╭─ Records shown
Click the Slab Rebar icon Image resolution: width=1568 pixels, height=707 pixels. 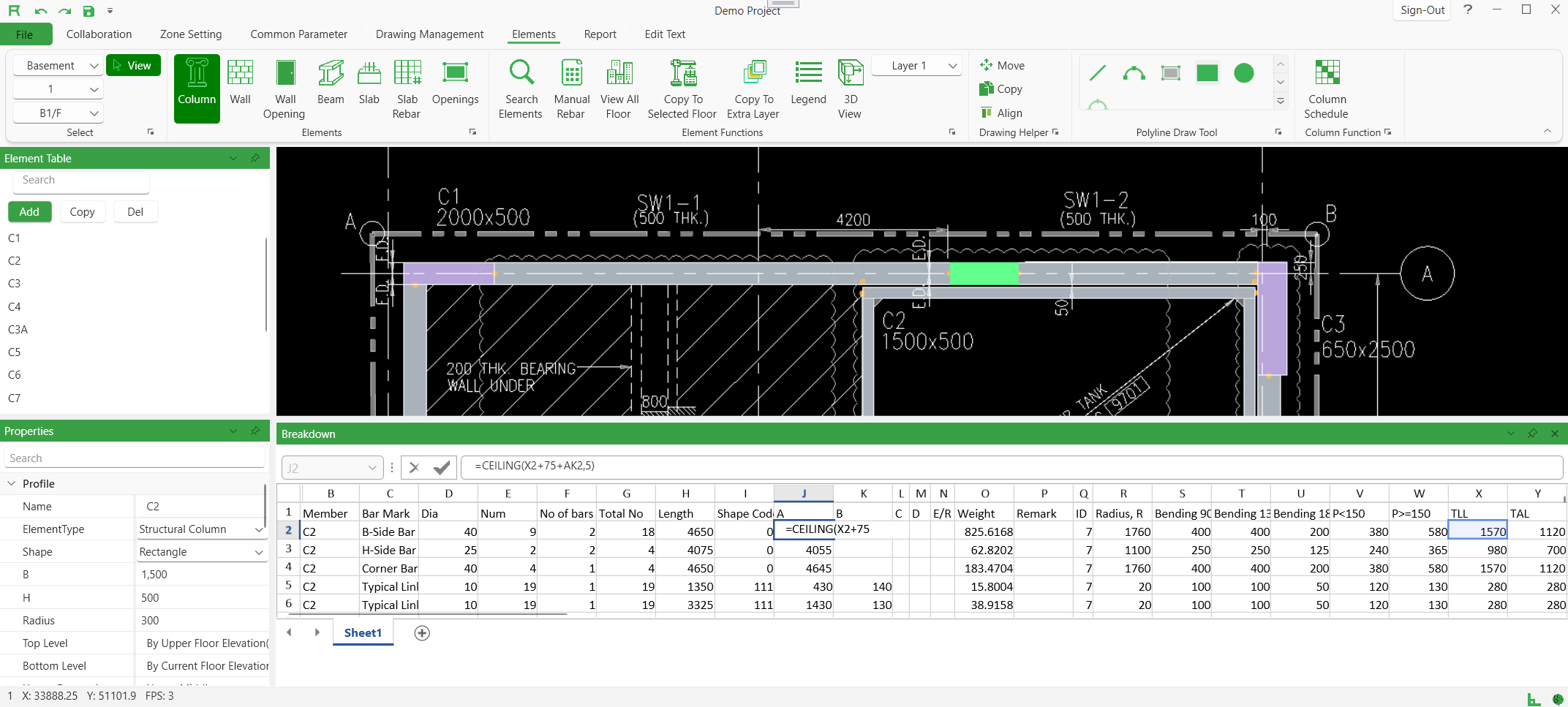click(x=407, y=73)
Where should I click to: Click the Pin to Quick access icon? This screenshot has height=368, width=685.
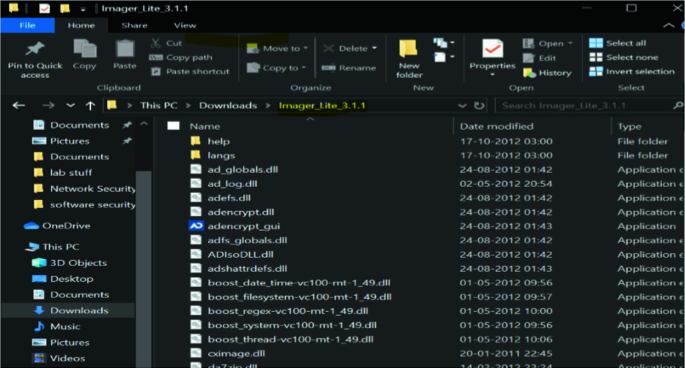click(x=35, y=48)
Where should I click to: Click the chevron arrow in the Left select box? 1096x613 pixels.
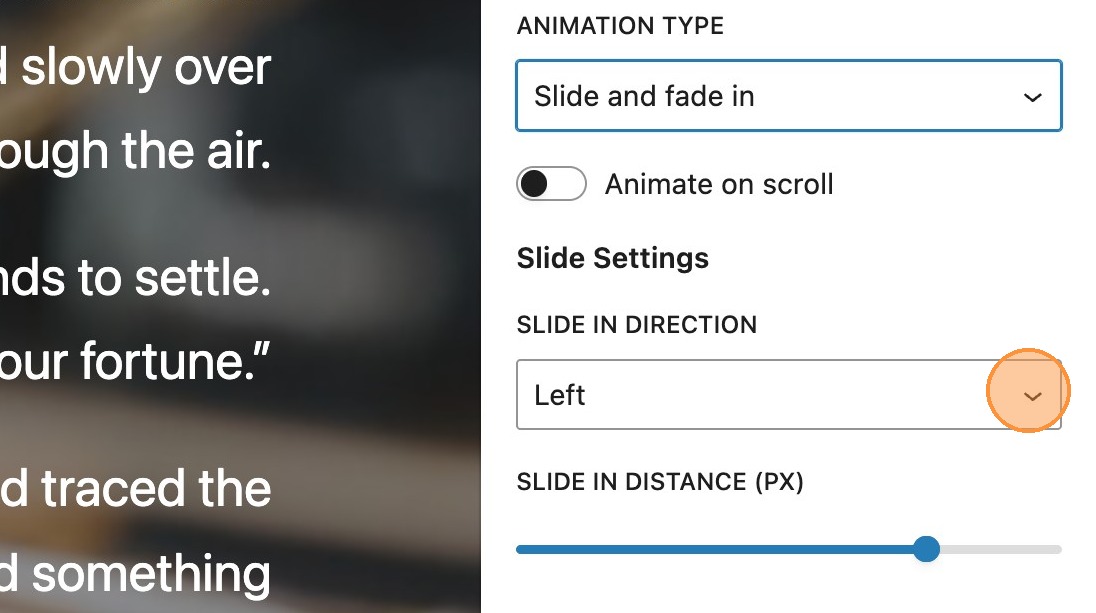[x=1032, y=396]
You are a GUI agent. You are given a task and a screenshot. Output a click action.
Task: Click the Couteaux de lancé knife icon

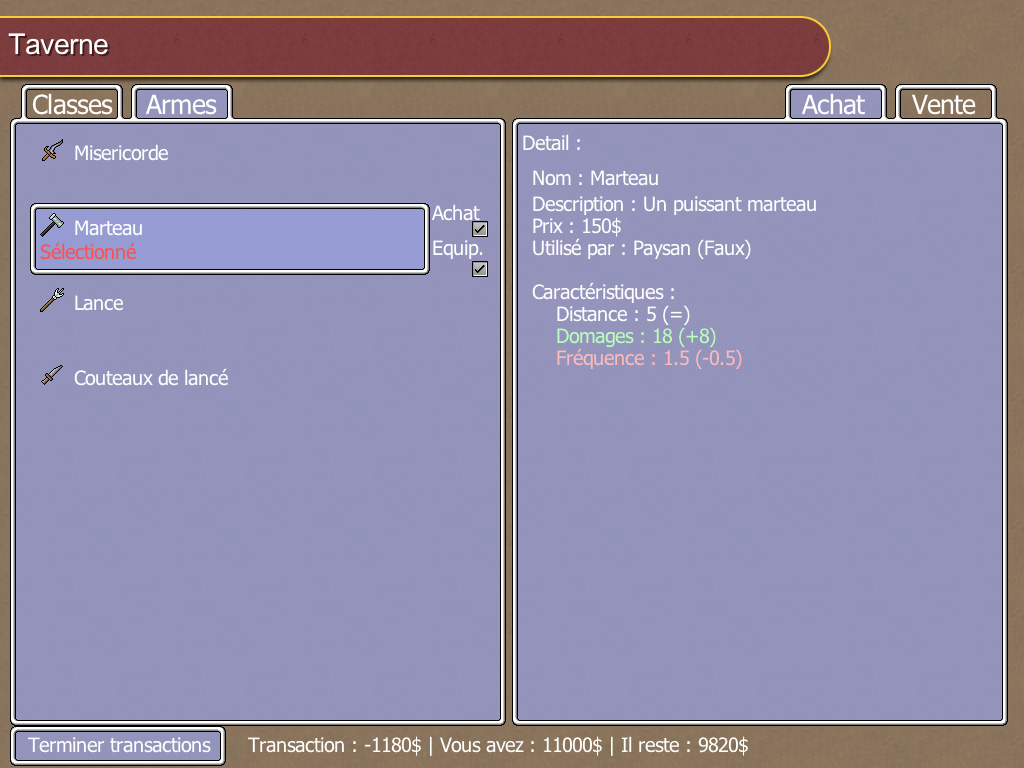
╰─
[Requirement] Copy out the data from the line containing "Where should I click to: Click the chevron" through the end of the data, leaving out the pictures.

[Response for this exercise]
Where should I click to: Click the chevron arrow in the Left select box? 1096x613 pixels.
[x=1032, y=396]
You are a GUI agent. You are given a task and a screenshot. Output a click action.
Task: Click the Couteaux de lancé knife icon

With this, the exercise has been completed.